[Entries for locating text and elements]

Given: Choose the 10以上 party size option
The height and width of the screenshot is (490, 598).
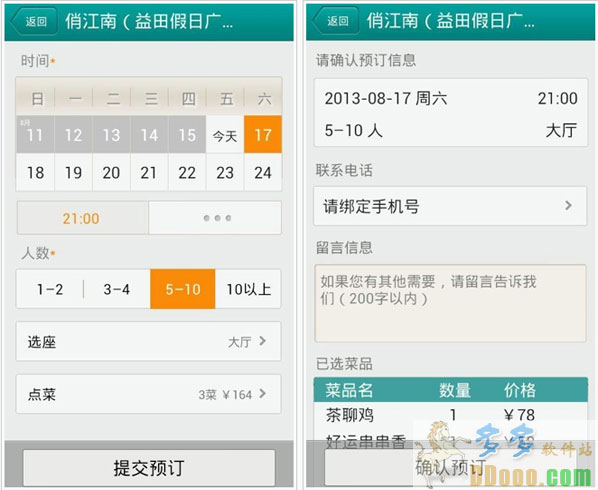Looking at the screenshot, I should coord(248,289).
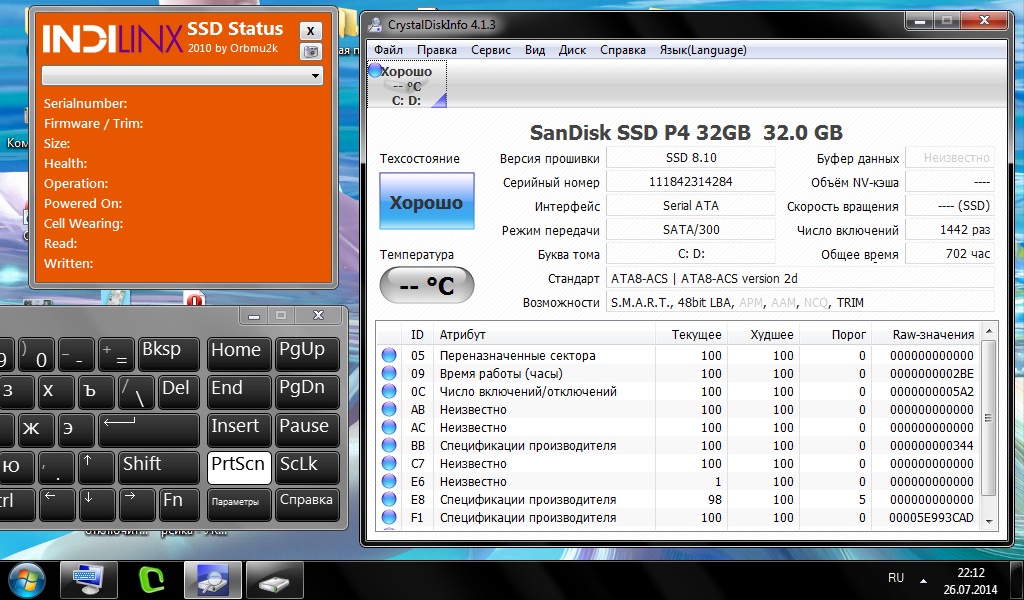This screenshot has height=600, width=1024.
Task: Click the blue status circle for attribute E8
Action: [389, 500]
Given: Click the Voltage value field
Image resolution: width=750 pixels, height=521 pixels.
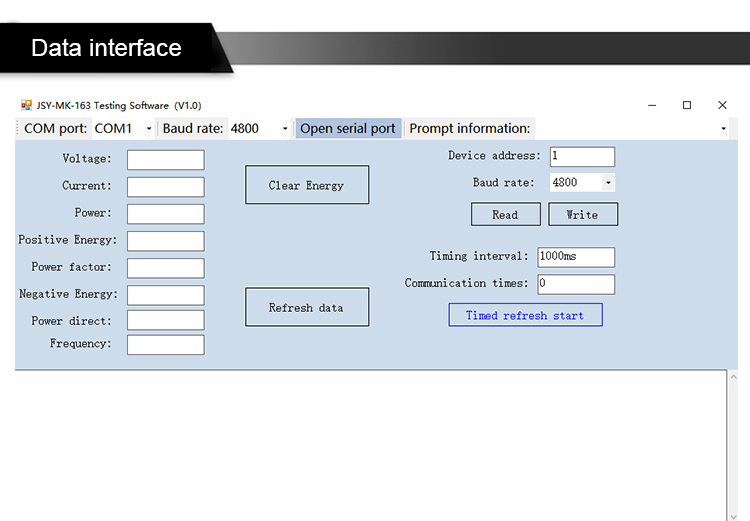Looking at the screenshot, I should [x=165, y=160].
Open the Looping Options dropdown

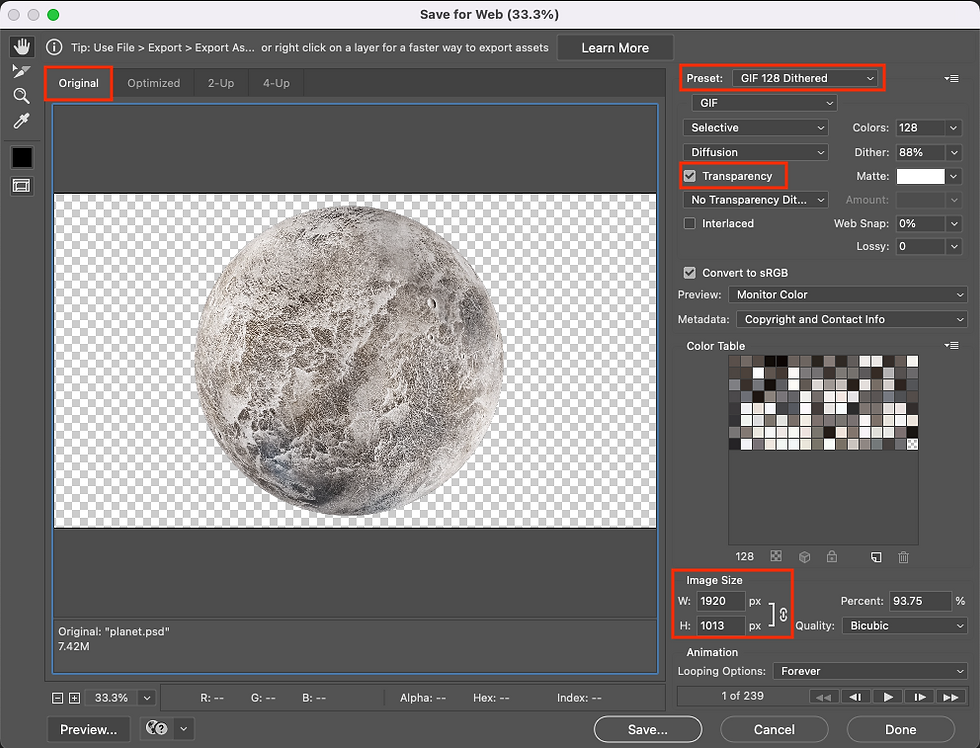coord(868,671)
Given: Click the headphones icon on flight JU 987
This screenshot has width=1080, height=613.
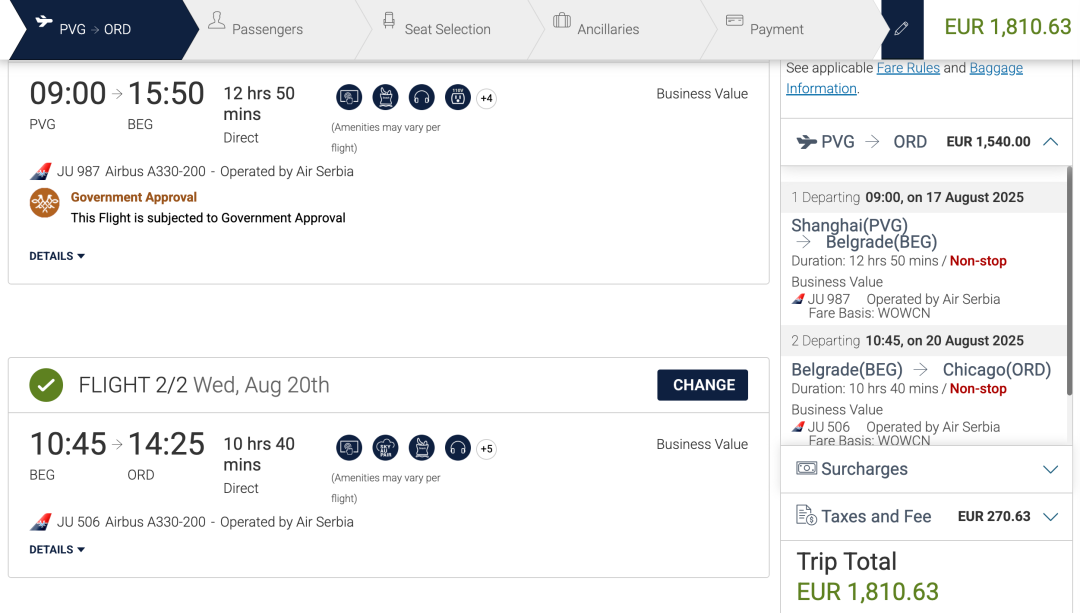Looking at the screenshot, I should pos(422,98).
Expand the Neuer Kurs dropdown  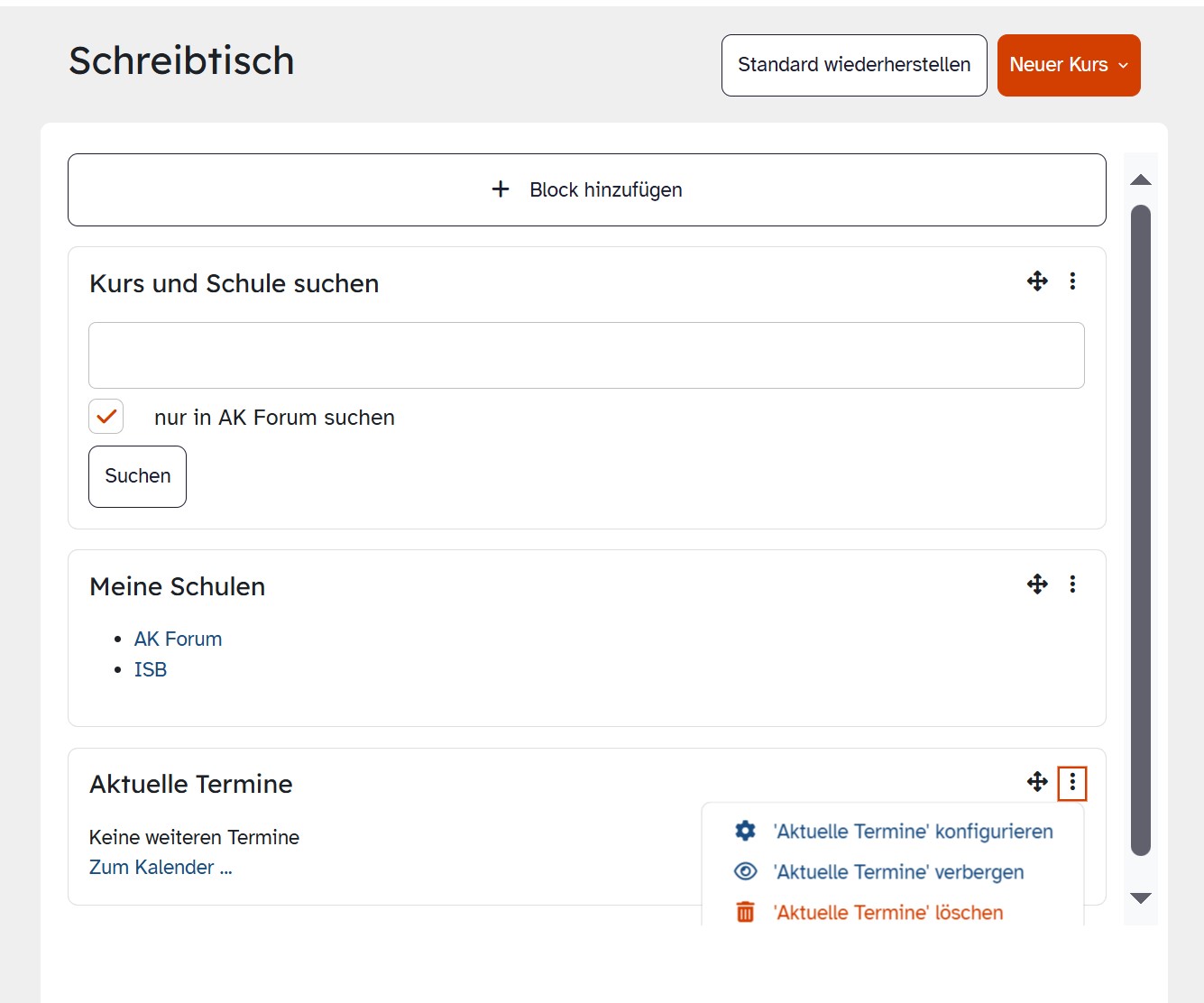click(1069, 65)
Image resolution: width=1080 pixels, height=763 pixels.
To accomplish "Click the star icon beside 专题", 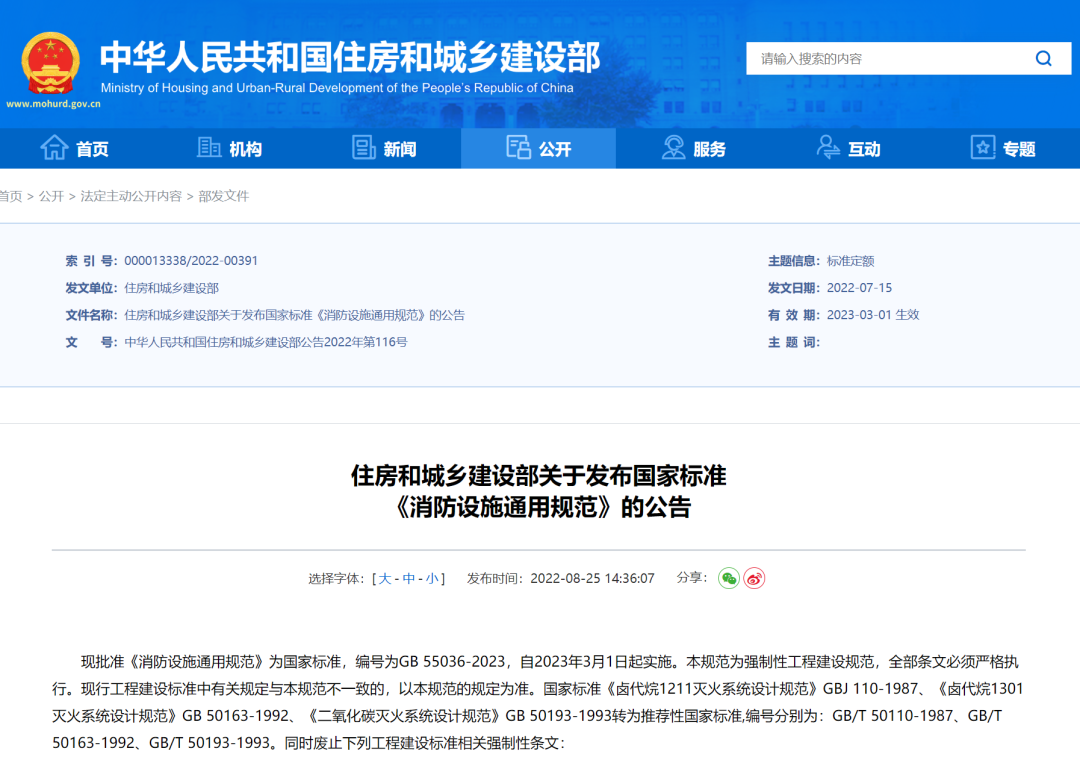I will point(981,147).

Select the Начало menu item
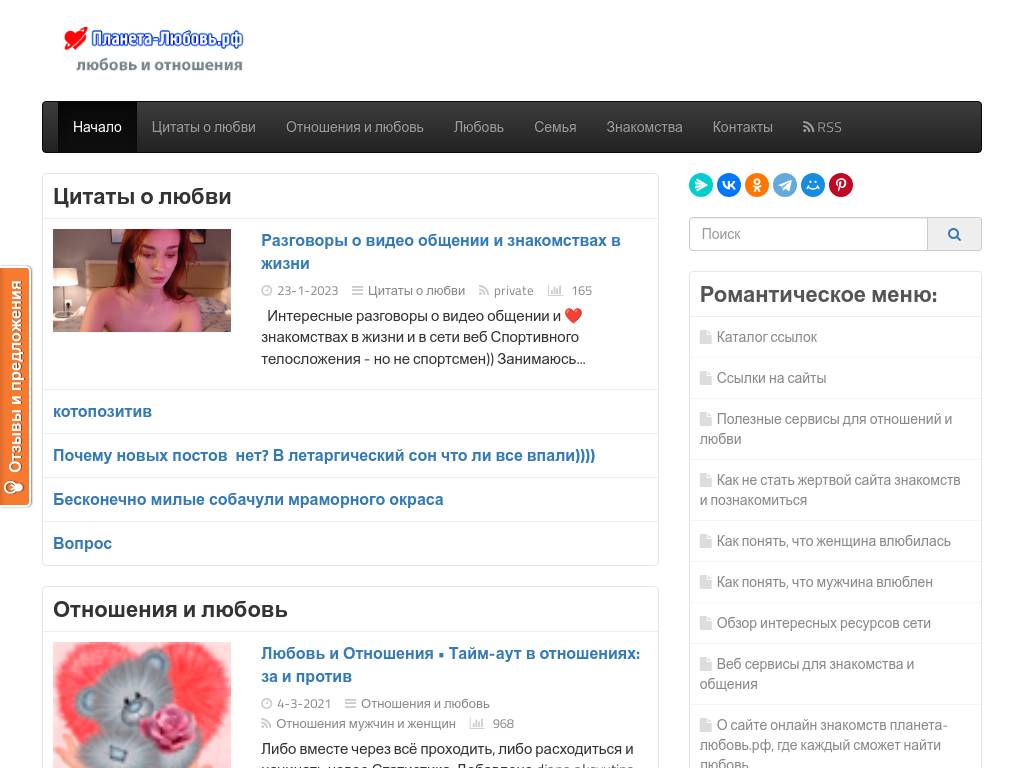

**Work instructions:** Rewrite the entries from the beginning through the line containing "Looking at the screenshot, I should [x=165, y=160].", changing "Voltage" to "Current" and keeping everything else the same. Omit the pictures from your answer.

**Finished answer:**
Given: Choose the 10以上 party size option
The height and width of the screenshot is (490, 598).
Looking at the screenshot, I should coord(248,289).
This screenshot has height=600, width=1024.
Task: Click the blue status circle for attribute E8
Action: [389, 500]
Given: Click the Current value field
Image resolution: width=750 pixels, height=521 pixels.
Looking at the screenshot, I should [x=165, y=160].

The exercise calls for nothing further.